Özel sektörün işleyişi bambaşka. Devlet Tiyatroları'nda herkes konservatuar mezunu. Yeni mezunlar kuruma girdikten sonra bölgelere staj yapmaya gidiyorlar. Orada pişiyorlar. Bizdeki sistem budur. Fırsat eşitliği var kurumumuzda. Bunun aksi zaten mümkün değil. 1080 tane oyuncumuz var, hepsi de fırsat eşitliğinden yararlanarak girdi. Herkes yeteneği ölçüsünde değerlendiriliyor. Yani Devlet Tiyatrosu'nda adam kayırmaca, tekelleşme gibi bir şey söz konusu değil. Aynı koşullar özel sektörde yok. Özel sektörde tekelleşme var, zaten bu yıllardır bilinen bir şey. Şimdi konuşulmaya başlandı.

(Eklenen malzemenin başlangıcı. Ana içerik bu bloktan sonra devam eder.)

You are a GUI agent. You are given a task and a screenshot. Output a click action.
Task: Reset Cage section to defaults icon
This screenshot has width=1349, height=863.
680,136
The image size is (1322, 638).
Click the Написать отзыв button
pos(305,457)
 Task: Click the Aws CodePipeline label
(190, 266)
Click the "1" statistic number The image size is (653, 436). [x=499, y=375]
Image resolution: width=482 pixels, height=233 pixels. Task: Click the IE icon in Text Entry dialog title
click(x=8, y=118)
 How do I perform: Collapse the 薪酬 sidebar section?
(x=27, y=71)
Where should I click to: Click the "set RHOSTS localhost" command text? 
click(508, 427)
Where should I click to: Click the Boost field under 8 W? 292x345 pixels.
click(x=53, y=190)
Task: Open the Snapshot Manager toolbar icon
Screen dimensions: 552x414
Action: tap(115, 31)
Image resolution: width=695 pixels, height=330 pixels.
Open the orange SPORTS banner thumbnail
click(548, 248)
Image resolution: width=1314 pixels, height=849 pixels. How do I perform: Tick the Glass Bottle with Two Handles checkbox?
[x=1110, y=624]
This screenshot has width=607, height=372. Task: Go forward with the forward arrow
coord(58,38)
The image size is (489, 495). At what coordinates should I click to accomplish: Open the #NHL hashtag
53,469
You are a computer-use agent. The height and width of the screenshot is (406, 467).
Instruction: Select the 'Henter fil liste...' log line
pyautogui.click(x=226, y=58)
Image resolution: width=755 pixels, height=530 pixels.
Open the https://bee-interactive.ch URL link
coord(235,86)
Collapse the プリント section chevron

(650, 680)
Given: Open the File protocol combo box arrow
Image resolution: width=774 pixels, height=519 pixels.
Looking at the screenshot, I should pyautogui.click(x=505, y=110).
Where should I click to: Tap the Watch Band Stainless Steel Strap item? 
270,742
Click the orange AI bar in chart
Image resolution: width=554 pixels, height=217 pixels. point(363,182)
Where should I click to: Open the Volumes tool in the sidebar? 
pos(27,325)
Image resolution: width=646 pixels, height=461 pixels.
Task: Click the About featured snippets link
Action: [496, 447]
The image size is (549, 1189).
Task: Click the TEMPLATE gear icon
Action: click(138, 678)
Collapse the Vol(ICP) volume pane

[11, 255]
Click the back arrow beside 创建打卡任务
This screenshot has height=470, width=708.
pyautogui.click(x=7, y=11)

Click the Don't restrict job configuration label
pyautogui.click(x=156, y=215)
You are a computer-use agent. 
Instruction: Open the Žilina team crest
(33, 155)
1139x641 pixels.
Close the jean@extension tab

"KIZIMIN OYUNCULUĞA HİÇ İLGİSİ YOK"
- Kızınıza vakit ayırabiliyor musunuz?
Kızımla aynı şehirde olmam benim için avantaj. Kızım da benim gibi çok yoğun çalışıyor ama birlikte vakit geçiriyoruz. Konservatuar 1. sınıfta kendisi, hem konserler veriyor, hem de okuluna vakit ayırıyor. Kızım için müzik büyük bir tutku. Oyunculuğa hiç ilgisi olmadı. Kendisini müzik alanında geliştiriyor.
TÜRKİYE'NİN HER YERİNDEYİZ
- Anadolu seyirciniz nasıl?
Biz ayırmıyoruz. İzleyici açısından da çok fark yok. Mesela Diyarbakır Devlet Tiyatrosu 1987'de kuruldu. Yıllardır tiyatroyla iç içe olduğu için çok iyi bir izleyici kitlemiz var. İnanılmaz bir izleyici kitlesi... Van da benzer şekilde. Van'da çocukluktan itibaren tiyatro oyunlarına gelenler şimdi kurumda yönetici konumunda. Devlet Tiyatroları bu açıdan da önemli bir misyona sahip. Biz tiyatrolarımızla Türkiye'nin her yerindeyiz.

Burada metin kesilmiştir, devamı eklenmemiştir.